Justice Ginsburg’s use of the French phrase, faute de mieux, meaning “for want of something better,” sent people streaming to the internet for its meaning. Nice.

This ruing does not stop at the Texas borders, the justices quietly rejected review of appeals of similar laws by Wisconsin and Mississippi leaving the lower court rulings that overturned them in place.

With Tuesday’s move, the Supreme Court effectively shut down these laws in Wisconsin and Mississippi. In both cases, the laws had been previously invalidated or blocked by separate appeals courts.

In Mississippi, in particular, the admitting-privileges statute had threatened to shutter the state’s lone abortion clinic.

The task will now fall to lower courts to sort out these laws and there are seven states at the top of that list.

Six of those states — Alabama, Kansas, Louisiana, Mississippi, Oklahoma and Wisconsin — have laws being challenged in courts that require abortion doctors to have admitting privileges at local hospitals. The Supreme Court ruled 5-3 on Monday that the Texas version of that law is unconstitutional because the requirement is medically unnecessary and “places a substantial obstacle in the path of women seeking a pre-viability abortion.”

Tennessee also has three anti-abortion laws being litigated in the courts, and those cases were put on hold pending the outcome of the Supreme Court case. At least two of those laws — the admitting privileges requirement and a stipulation that most abortion clinics be turned into ambulatory surgical centers, or mini-hospitals — are likely to fall as a result of Monday’s ruling. [..]

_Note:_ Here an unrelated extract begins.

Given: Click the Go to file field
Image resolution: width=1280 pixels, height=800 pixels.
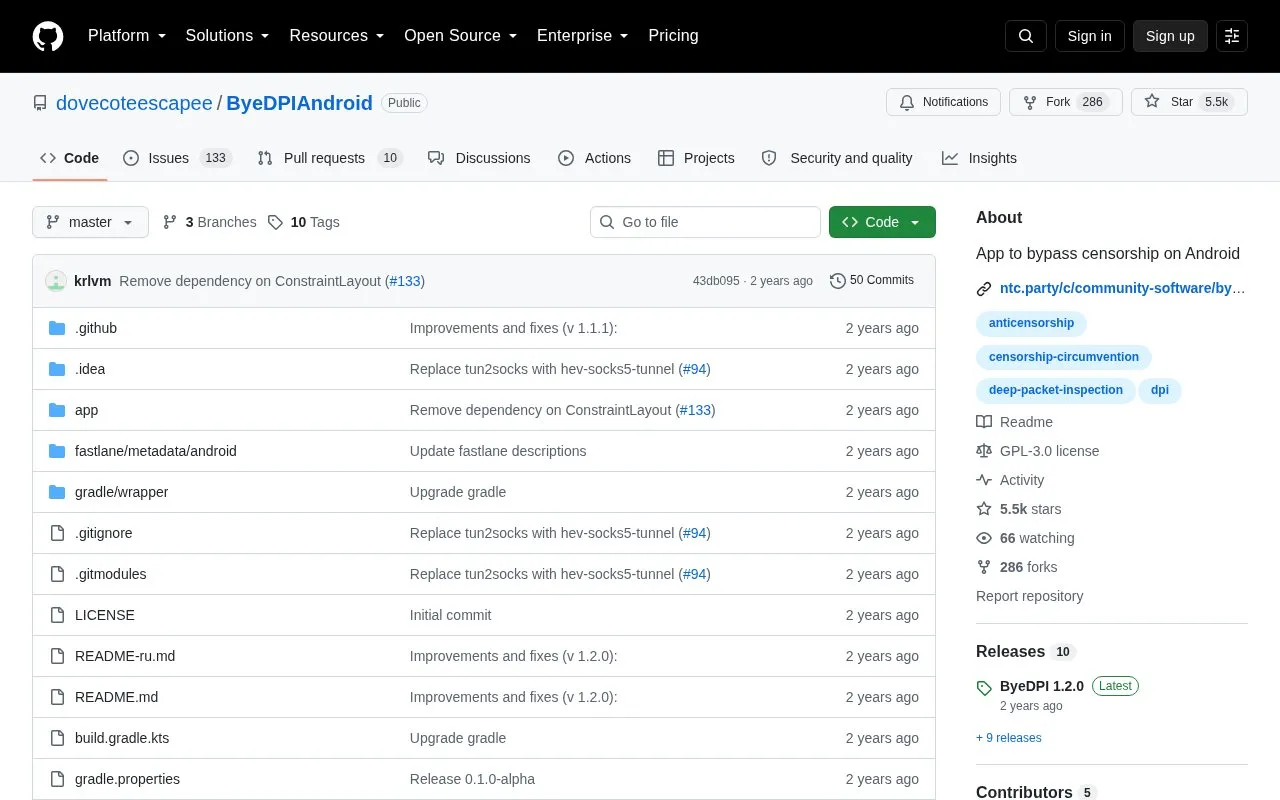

Four more states — Michigan, Missouri, Pennsylvania, and Virginia — have clinic regulations similar to the ones struck down in Texas, although those states haven’t yet been challenged in court. Missouri, North Dakota, and Utah also have admitting privileges-requirements that wouldn’t likely withstand a future legal challenge.

This is a definitive win for women’s health and a long time coming.